■ Directions for this task:
Rename "Forum" to "Discussion" in the records, starting at the line that contains "Contact (404, 149)" and ending at the end of the records, and give only those lines again with everything else unchanged.

■ Listed entries:
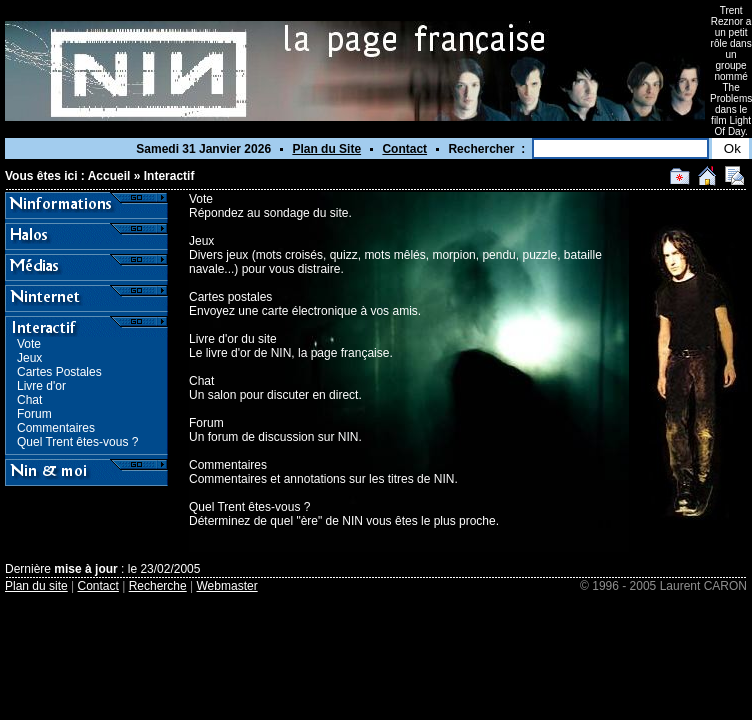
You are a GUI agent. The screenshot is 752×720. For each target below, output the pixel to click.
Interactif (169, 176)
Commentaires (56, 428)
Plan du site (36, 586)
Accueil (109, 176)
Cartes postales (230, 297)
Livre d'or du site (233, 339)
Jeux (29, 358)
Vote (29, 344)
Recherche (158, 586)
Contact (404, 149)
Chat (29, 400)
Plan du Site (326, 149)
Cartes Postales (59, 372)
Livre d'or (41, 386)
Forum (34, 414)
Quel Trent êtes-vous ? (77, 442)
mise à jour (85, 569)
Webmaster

■ Exercise solution:
Contact (404, 149)
Chat (29, 400)
Plan du Site (326, 149)
Cartes Postales (59, 372)
Livre d'or (41, 386)
Discussion (34, 414)
Quel Trent êtes-vous ? (77, 442)
mise à jour (85, 569)
Webmaster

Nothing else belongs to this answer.